## [Problem details]
Write out the listing below verbatim, starting at the line containing "has width=1568, height=645." and ending with the line containing "coord(674,506)", with both of those lines included.

Collected data:
[start]

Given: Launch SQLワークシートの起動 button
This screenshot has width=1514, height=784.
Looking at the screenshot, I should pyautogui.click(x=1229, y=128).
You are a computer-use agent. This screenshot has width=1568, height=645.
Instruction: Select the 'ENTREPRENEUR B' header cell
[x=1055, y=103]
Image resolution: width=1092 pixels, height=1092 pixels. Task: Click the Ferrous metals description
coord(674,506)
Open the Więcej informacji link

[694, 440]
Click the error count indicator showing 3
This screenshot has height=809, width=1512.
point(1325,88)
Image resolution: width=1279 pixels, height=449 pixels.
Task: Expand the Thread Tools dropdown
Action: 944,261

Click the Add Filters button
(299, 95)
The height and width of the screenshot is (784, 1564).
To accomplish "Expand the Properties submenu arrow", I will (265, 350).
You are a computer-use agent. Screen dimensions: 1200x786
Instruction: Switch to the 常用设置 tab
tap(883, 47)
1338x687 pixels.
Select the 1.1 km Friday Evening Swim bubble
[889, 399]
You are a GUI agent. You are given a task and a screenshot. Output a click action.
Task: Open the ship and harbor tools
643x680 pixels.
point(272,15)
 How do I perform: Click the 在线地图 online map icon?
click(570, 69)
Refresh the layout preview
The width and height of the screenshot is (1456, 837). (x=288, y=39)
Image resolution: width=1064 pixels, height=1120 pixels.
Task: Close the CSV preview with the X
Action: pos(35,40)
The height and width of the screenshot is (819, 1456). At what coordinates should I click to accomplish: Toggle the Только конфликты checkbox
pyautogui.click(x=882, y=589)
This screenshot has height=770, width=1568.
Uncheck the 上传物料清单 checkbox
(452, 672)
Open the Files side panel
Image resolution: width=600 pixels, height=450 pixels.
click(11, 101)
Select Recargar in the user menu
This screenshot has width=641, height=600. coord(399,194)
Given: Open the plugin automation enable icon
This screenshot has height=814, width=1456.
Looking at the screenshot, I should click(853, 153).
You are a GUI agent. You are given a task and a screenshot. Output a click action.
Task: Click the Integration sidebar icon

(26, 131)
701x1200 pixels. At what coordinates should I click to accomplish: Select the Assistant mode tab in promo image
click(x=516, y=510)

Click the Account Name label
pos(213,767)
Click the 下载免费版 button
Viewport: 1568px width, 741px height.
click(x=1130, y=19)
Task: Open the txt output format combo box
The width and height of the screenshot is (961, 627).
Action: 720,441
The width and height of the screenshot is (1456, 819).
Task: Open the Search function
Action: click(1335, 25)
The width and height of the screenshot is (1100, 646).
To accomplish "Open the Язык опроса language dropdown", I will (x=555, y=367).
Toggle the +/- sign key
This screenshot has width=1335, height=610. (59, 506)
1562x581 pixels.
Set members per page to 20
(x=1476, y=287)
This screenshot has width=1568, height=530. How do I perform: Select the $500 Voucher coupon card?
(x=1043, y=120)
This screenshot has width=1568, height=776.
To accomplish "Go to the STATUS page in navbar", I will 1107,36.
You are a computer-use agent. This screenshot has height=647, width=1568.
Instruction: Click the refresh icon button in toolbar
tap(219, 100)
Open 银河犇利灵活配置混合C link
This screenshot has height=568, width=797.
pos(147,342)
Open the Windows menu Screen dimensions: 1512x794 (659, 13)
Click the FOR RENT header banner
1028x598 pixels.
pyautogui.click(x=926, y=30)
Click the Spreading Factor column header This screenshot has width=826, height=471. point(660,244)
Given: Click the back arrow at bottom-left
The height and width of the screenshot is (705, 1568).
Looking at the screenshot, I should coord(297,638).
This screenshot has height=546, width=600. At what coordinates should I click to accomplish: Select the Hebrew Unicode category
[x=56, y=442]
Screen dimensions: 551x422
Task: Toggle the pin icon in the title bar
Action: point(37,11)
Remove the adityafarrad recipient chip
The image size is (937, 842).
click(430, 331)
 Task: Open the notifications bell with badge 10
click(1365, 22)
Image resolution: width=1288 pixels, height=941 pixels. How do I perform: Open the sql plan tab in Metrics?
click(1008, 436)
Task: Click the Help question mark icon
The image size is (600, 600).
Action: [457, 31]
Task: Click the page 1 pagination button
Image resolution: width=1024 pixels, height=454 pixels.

[end]

## [Result of this exercise]
You are a computer-use agent. This screenshot has width=1568, height=645.
Instruction: Select the 'ENTREPRENEUR B' header cell
[x=1055, y=103]
Image resolution: width=1092 pixels, height=1092 pixels. Task: Click the Ferrous metals description
coord(674,506)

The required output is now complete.